On Wed, 31 Oct 2007 21:40:14 GMT, (John Kulp)
wrote in :

On Wed, 31 Oct 2007 21:07:05 GMT, Larry Dighera
wrote:

On Wed, 31 Oct 2007 19:52:22 GMT,
(John Kulp)
wrote in :


a. why is the FAA going ahead with the building of the system?


The current administration wants to privatize virtually every
government service. In the case of the FAA, privatization would
enable FAA to cut their workforce significantly, dodge liability
exposure, and open the federal coffers to by outsourcing to big
business.


How does that work? Why wouldn't the government just be getting out
of the business?


Big business benefits from government privatization. Consider
Halliburton's contract to do the Army's laundry in Iraq[1] for
example.


Sometimes they do, sometimes they don't. Depends on the contract.


Are you able to cite a single US government privatization that hasn't
resulted in a windfall for private contractors?


Privatization also removes government accountability; private
corporations are not subject to FOIA requests, for example.


Why should the government be accountable for something they are no
longer doing.


Air Traffic Control records should remain accessible to the public, as
they are now, because they may establish legal culpability.

Private corporations are subject to their auditors,
customers, Sarbanes-Oxley and a whole host of other things.


None of which will grant public access to their records as is
currently possible under the FAA.

Consider the November 16, 2000 case of the Mid Air Collision of a USAF
F-16 and a Cessna 172 over Florida.
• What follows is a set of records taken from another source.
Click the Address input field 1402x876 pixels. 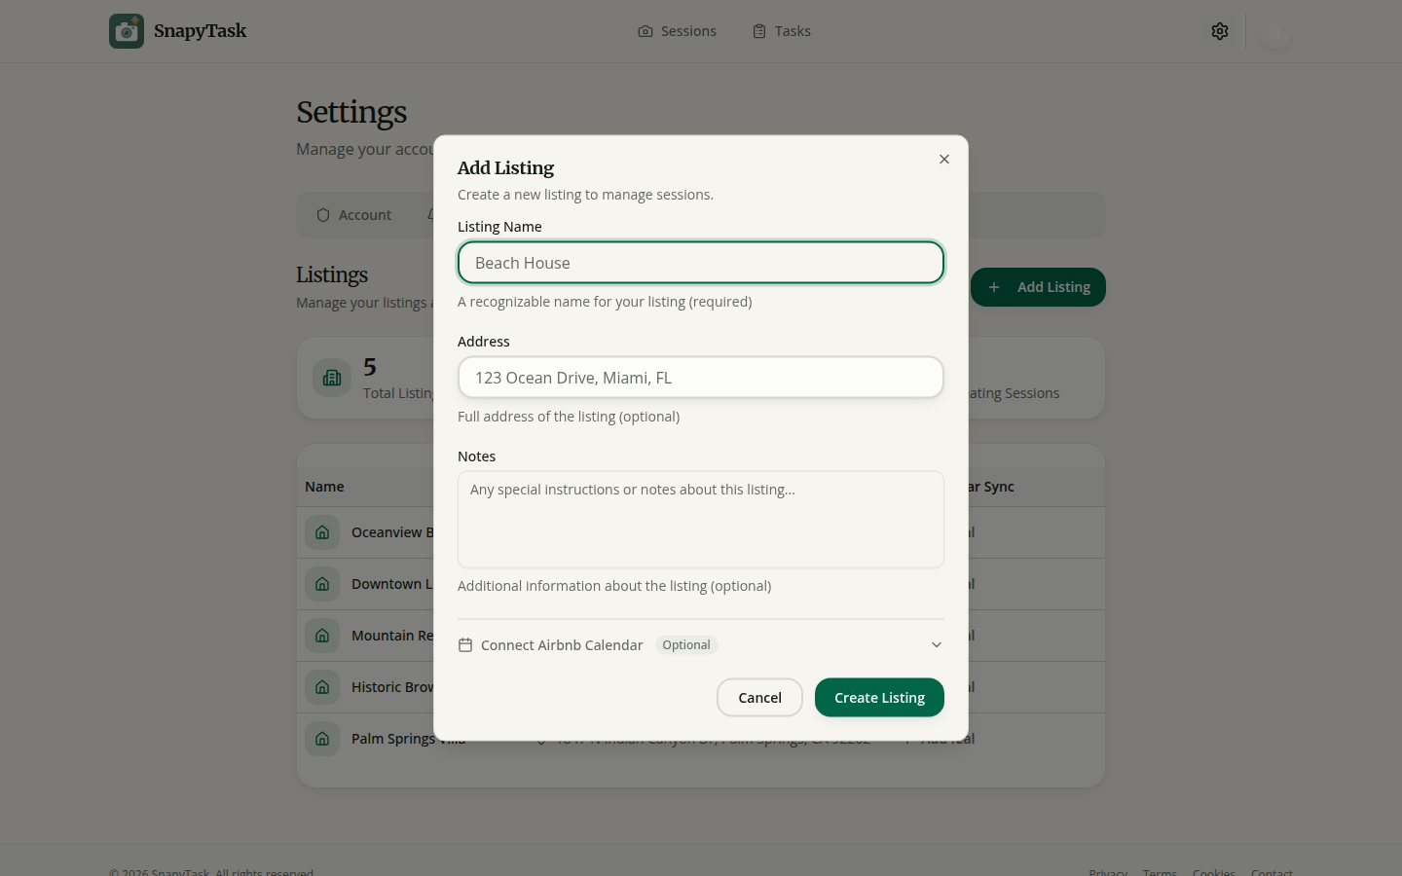tap(700, 378)
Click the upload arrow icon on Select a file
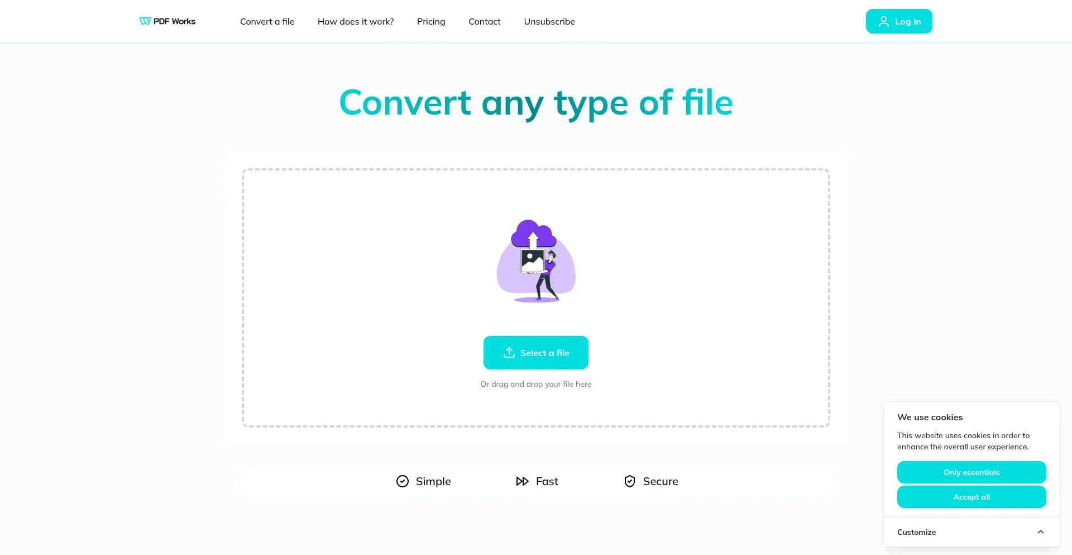Viewport: 1072px width, 555px height. [x=509, y=353]
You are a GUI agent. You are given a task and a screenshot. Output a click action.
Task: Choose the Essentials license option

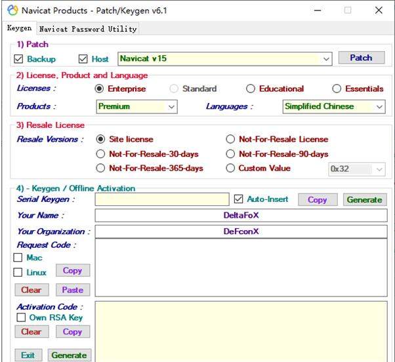[x=337, y=89]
How would the widow of the C-172
pilot have obtained ATC records indicating the controller manning the
position responsible for alerting the pilots to the imminent collision
was unqualified if those records where the sole property of a private
contractor?


b. why are the airlines backing that change?


The airline industry, including the airliner manufacturers, would like
nothing better than to remove congressional FAA budget oversight, and
wrest the balanced governmental allocation of National Airspace System
resources from US citizens, so that they can advance their air carrier
agenda at the expense of other airspace users. Airliner manufacturer,
Boeing, is also in the privatized ATC business.[2]


Why not if they can do it better and cheaper than the government,
which is a virtual sure thing.


ATC is not about cheaper; it's about safer. Currently the US ATC
system is the best in the world. What criteria did you use to reach
your conclusion, that a new, un-tested privatized ATC system will ever
end up as good, let alone better than the current system? Or is that
just your unsubstantiated guess?

Also consider, what if the private contractor who wins the NextGen
competitive bid ATC contract is an Iranian firm (you know, like the
Dubai ports scandal)? Do you feel that it would be appropriate for a
foreign power to control the US skies?